A recent ruling by the National Company Law Appellate Tribunal granting a blanket moratorium on all debt repayments has thrown fresh doubt on the fate of debt issued by Infrastructure Leasing & Financial Services (IL&FS) project finance special purpose vehicles (SPV).

IL&FS was taken over by the Indian government in early October (2018) after defaulting on a series of commercial paper and loan payments. IL&FS has total debts of around Rs910 billion ($12.9 billion).

The company submitted its restructuring plan to the courts in November, involving a capital infusion as well as divestures and potentially liquidation of unviable assets.

Arpwood Capital and JM Financial are advising IL&FS.

So far, the ring-fenced project finance SPVs have continued repayments, but a court ruling this week (January 2019) has cast doubt on the fate of the instruments.

Following the ruling, two SPVs – Jharkhand Road Projects Implementation Company (JRPICL) and West Gujarat Expressway (WGEL) – have written to trustees not only warning they would stop upcoming repayments but also demanding a refund on repayments made since October (2018).

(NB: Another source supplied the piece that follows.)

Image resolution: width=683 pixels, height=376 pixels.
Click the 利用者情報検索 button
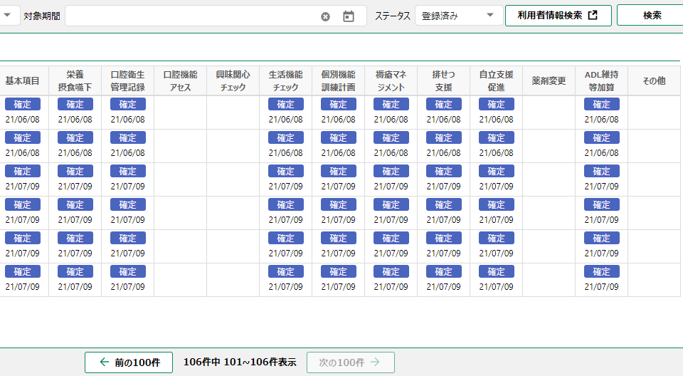pos(558,16)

In theory, the project finance SPVs have a “well-defined waterfall mechanism for project finance, backed by a ring-fencing mechanism from project cash flows. The ring-fenced and escrow structure enables the project cash flows to remain intact until debt obligations and other covenant are met and financial agreements ensure reasonable remoteness to the sponsor’s bankruptcy. Therefore, irrespective of sponsor’s credit profile (subject to O&M performance), the ring-fencing mechanism ensures debt service,” according to India Ratings & Research associate director Vishal Kotecha.

The SPVs continue to generate cash flow and Kotecha is expecting lenders to instruct the trustees and the escrow bank to release the payments.

However, a suspension or even termination of repayments would trigger a downgrade to default or ‘D’, according to the credit rating agency.

Also, “such defaults by JRPICL and WGEL (and any other IL&FS SPV) will not only destabilise all their ratings but also raise question on the effectiveness of their ring-fenced structure,” Kotecha said.

In light of the new development, India Ratings & Research is also warning several other project finance SPVs still rated ‘AAA’ or ‘AA’ may be at risk of downgrade to default. These include:

  • Hazaribagh Ranchi Expressway – AAA
  • Jharkhand Road Projects Implementation Company – AA
  • Jorbat Shillong Expressway – AAA
  • North Karnataka Expressway – AA+
  • West Gujarat Expressway – A

In general, a project finance SPV is rated on the basis of a steady stream of cash flows from the counterparties, as well as comfortable cash flows and robust liquidity position.

Investors, lenders and trustees have the right to monitor the cash flow waterfall arrangement and their steps in rights are supposed to kick in as and when the situation demands.

In addition, many SPVs maintain at least a six-month equivalent of debt service reserve and have commensurate debt service coverage ratios, according to Kotecha.

A default by the project SPVs would be in “contravention to the spirit of the financing documents”, he said.

“Such global practices are imbibed in the fledging Indian market. Failure to adhere to such structures, which are critical for long-term infrastructure financing, could increase the risk premium on such funding and even put future debt issuances at risk,” Kotecha said.

For the sake of the Indian market, “a public clarification of the legal position of the ring-fenced SPVs executing and operating public-private partnership projects vis-à-vis a subsidiary, and perhaps even a separate enactment for public infrastructure projects operating on the SPV mechanism” should be issued, according to Kotecha.

In total, the agency has ratings on Rs1.6 trillion worth of infrastructure SPV debt in India.